O trecho extraído do voto do Ministro Celso de Mello do Supremo Tribunal Federal, no recurso extraordinário nº. 109.615, ilustra com clareza os institutos do artigo em comento:


“A teoria do risco administrativo, consagrada em sucessivos documentos constitucionais brasileiros desde a Carta Política de 1946, confere fundamento doutrinário à responsabilidade civil objetiva do Poder Público pelos danos a que os agentes públicos houverem dado causa, por ação ou por omissão. Essa concepção teórica, que informa o princípio constitucional da responsabilidade civil objetiva do Poder Público, faz emergir, da mera ocorrência de ato lesivo causado à vítima pelo Estado, o dever de indenizá-la pelo dano pessoal e/ou patrimonial sofrido, independentemente de caracterização de culpa dos agentes estatais ou de demonstração de falta do serviço público. Os elementos que compõem a estrutura e delineiam o perfil da responsabilidade civil objetiva do Poder Público compreendem (a) a alteridade do dano, (b) a causalidade material entre o eventus damni e o comportamento positivo (ação) ou negativo (omissão) do agente público, (c) a oficialidade da atividade causal e lesiva, imputável a agente do Poder Público, que tenha, nessa condição funcional, incidido em conduta comissiva ou omissiva, independentemente da licitude, ou não, do comportamento funcional (RTJ 140/636) e (d) a ausência de causa excludente da responsabilidade estatal.”

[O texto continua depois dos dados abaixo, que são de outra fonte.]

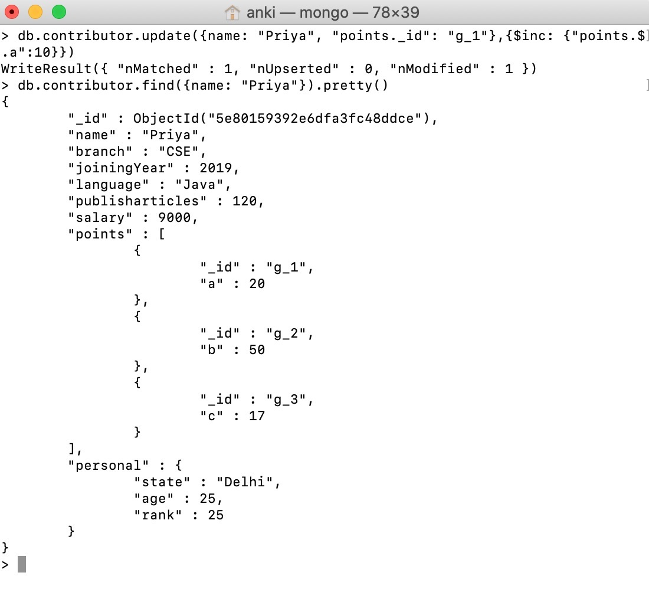Click the "name" : "Priya" line

[x=137, y=135]
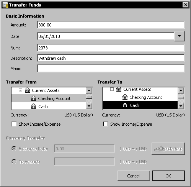Image resolution: width=191 pixels, height=187 pixels.
Task: Click Current Assets bank icon in Transfer From
Action: point(27,90)
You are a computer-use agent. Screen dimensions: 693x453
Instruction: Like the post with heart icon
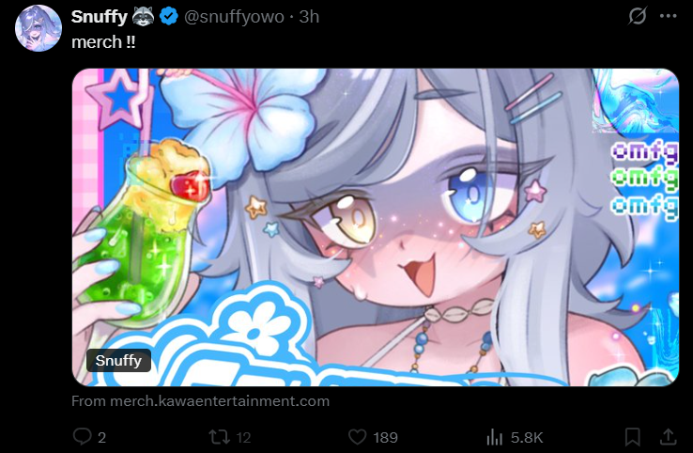[357, 437]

Assim, tem-se bem claro que a carta constitucional vigente não se limita a imputar ao Estado a responsabilidade civil de forma objetiva, mas também imputa aos agentes estatais a responsabilidade civil na forma subjetiva, nos casos em que forem pertinentes.


1.2.1. Teoria do risco


A teoria do risco surgiu como solução encontrada pelo legislador brasileiro em resposta as falhas da teoria da culpabilidade. Esta teoria era ineficaz no que tange a produção de prova por parte da vítima frente às situações cotidianas de danos provenientes de atividades realizadas com regularidade.

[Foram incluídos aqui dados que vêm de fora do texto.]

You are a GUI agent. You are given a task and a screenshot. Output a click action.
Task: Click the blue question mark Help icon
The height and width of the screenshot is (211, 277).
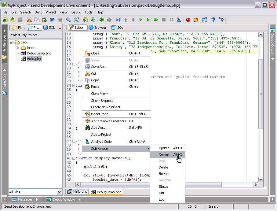(x=213, y=20)
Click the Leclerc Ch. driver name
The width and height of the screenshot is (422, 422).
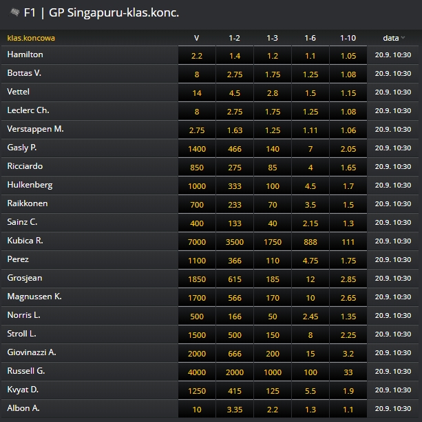(x=28, y=110)
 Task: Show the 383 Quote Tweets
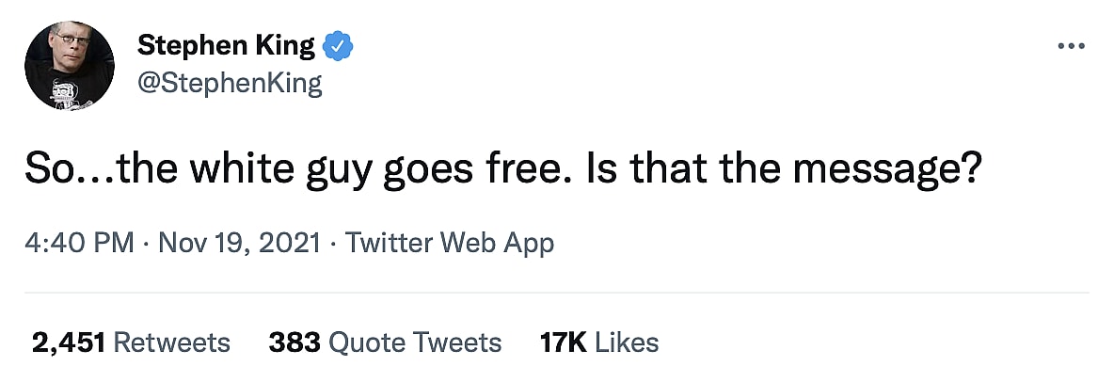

A base da teoria do risco é o dever genérico de não prejudicar, do qual estão imbuídos todos os cidadãos. Sinteticamente, a referida teoria tem fulcro na responsabilidade social que advêm da atividade exercida. Assim toda pessoa que, além de obter proveito, normalmente financeiro, de sua atividade, cria risco de dano a terceiros tem o dever de reparação. Nas palavras de Venosa:


“A insuficiência da fundamentação da teoria da culpabilidade levou à criação da teoria do risco, com vários matizes, que sustenta ser o sujeito responsável por riscos ou perigos que sua atuação promove, ainda que coloque toda diligência para evitar o dano. Trata-se da denominada teoria do risco criado e do risco benefício. O sujeito obtém vantagens ou benefícios e, em razão dessa atividade, deve indenizar os danos que ocasiona.”


Cabe ressaltar que a teoria do risco, embora semelhante, não se confunde com a responsabilidade objetiva. A teoria do risco baseia-se na idéia de que um indivíduo ou um grupo de indivíduos não devem suportar os danos advindos de uma atividade em que outrem tira proveito, enquanto a responsabilidade objetiva tem fulcro na hipossuficiência da parte lesada.


1.2.2. Teoria do risco administrativo


A teoria do risco administrativo segue a lógica da teoria do risco. Como visto anteriormente, a teoria do risco preceitua que um particular não deve suportar o dano inerente de uma atividade desenvolvida por outro particular, na qual este segundo normalmente obtém lucro ou algum tipo de vantagem. Na mesma forma, a teoria do risco administrativo preceitua que não deve um particular suportar o dano advindo de uma atividade que, em tese, se reverte em benefícios a toda coletividade. Nas palavras de Tathiana de Melo Lessa Amorim:


“A teoria do risco social fornece suporte ao princípio da responsabilidade estatal, servindo como linha divisória entre os atos regulares e os que rompem o equilíbrio dos encargos e vantagens sociais, em prejuízo de alguns particulares que acabam se sujeitando a um ônus que deveria ser suportado pela coletividade, representada pelo Estado, tendo em vista que os benefícios que geraram estes riscos também são coletivos.”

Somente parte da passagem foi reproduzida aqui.